Update: Brute Protect is now built into Automattic’s Jetpack plugin.
However, as of 2018 – I would recommend using Wordfence. and I have updated all my sites to use it.
If you have a standalone WordPress installation, I recommend adding the Brute Protect plugin. Brute Protect is designed to reduce the chance of your WordPress site falling victim of a ‘Brute Force Attack‘. This is where a nefarious computer system (a malicious bot) continually tries to break into your WordPress account. If you have a weak password, there is a risk that they’ll succeed in gaining access. The bot‘s continual attempts to log on to your site slows down your server and your site’s response times increase too.
Brute Protect works by tracking failed login attempts across all its users. If any particular IP address is responsible for multiple failed logins on several sites the address is blocked from logging in on any WordPress system with Brute Protect installed.
As more people install BruteProtect, the better the protection will become for everyone.
Does it work? In its first month installed on my sites, BruteProtect reports that it has blocked over 2,500 break-in attempts. That’s not a huge number, but each break-in attempt affects the performance of your server and website. BruteProtect stops the drain on the system caused by WordPress processing the invalid log-on attempts, which in turn helps keep your website responsive. If you are on a shared hosting system, it has also has the benefit of preventing a brute force attack impacting the performance of the other co-hosted sites.
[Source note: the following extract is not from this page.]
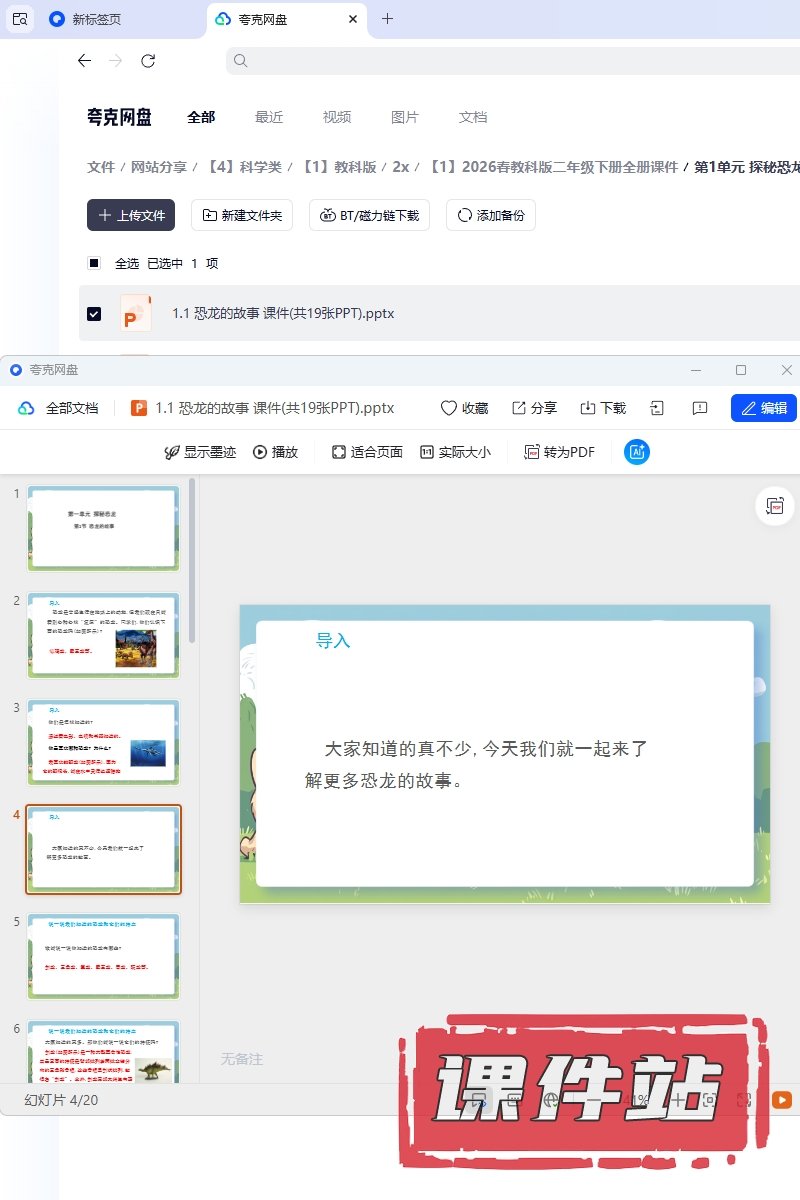
Task: Switch to the 文档 tab
Action: 473,117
So installing BruteProtect is also a good and neighborly thing to do for your hosting community in general.
BruteProtect is installed just like any other WordPress plugin. From the dashboard select
Plugins ->Add New
Search Plugins for ‘bruteprotect’ and install and activate it.
Before Brute Protect starts to work you’ll need an activation key, You get that by clicking on the plugin’s settings option, and requesting an activation key – which will be emailed to you. Simply Cut & paste the activation key into the ‘Enter your key’ field and press Save API Key. That’s it.
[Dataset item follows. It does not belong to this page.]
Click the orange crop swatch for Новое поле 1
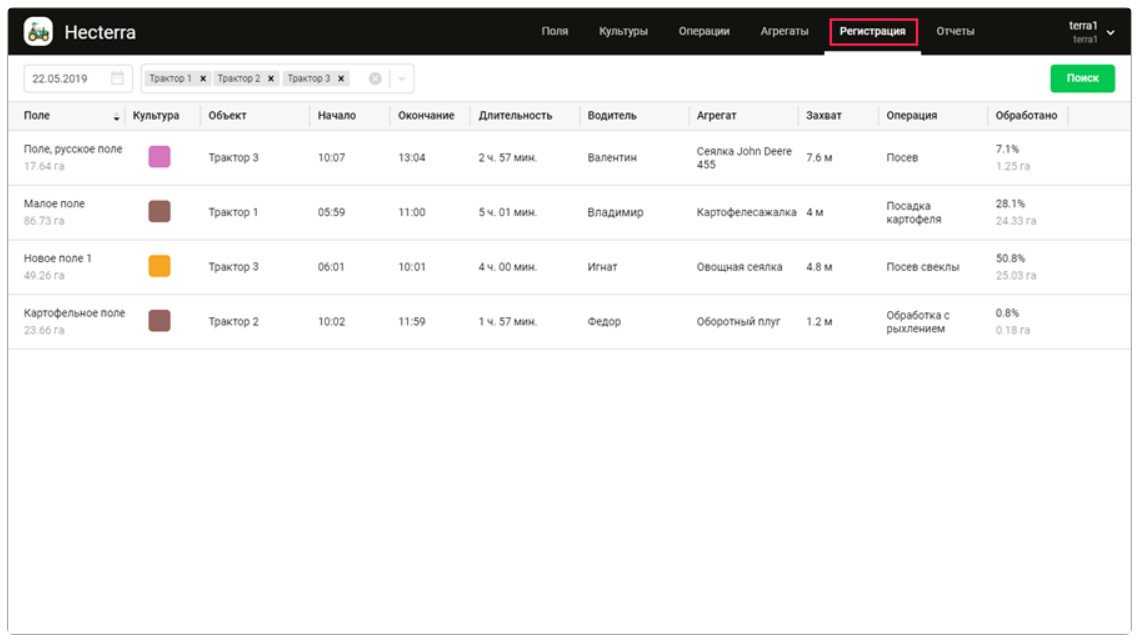1139x641 pixels. pos(159,266)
On your dashboard you’ll see a new display which will tell you how many attempted break-ins have been blocked. As you can see from a screen grab of the BruteProtect display at the top of this post – one of our sites has been protected against 2532 attacks within a few days of BruteProtect being installed.
Apart for updating the plugin if required, it’s simply a case of setting it up and leaving it.
What other simple steps can I take to protect my WordPress site?
Here are four simple things you can do:
- Install the Bad Behavior Plugin
- Use strong passwords
- Remove the default Admin WordPress User. After all if you remove Admin, the bots also have to guess the user name too
- Install and use anti-virus and anti-malware software on your computer to prevent your machine being hacked and passwords obtained either from within its files (you don’t keep a list of your passwords in your computer do you?) or by keyboard loggers.
Also, I’d suggest using a password manager. I highly recommend Keepass which not only generates strong passwords for you, but also remembers them in a highly secure encrypted database. Keepass can even type your usernames and passwords in for you, and even better it inputs them in a random order to fool keyboard loggers.
I use Keepass and strong passwords, so I’m not too concerned about bots being able to crack my accounts.
You can check the strength of your passwords here: Passfault (mine clock in at around a whopping 3.6 Billion years to crack). But I don’t want the bots’ attempts to do so to slow my sites down, which is why I’m using BruteProtect.
A couple of points.
If you are using strong passwords, there is nothing to be gained in changing your password. Ever. Unless of course, you publicly reveal it, or it is cracked. Which brings me to my second point.
Don’t be complacent. Just because your password is strong, don’t assume it won’t be cracked. I work under the assumption that it’s not a matter of if my password gets hacked but when. Which is why I use tools such as Keepass and BruteProtect to decrease the opportunities for it to happen.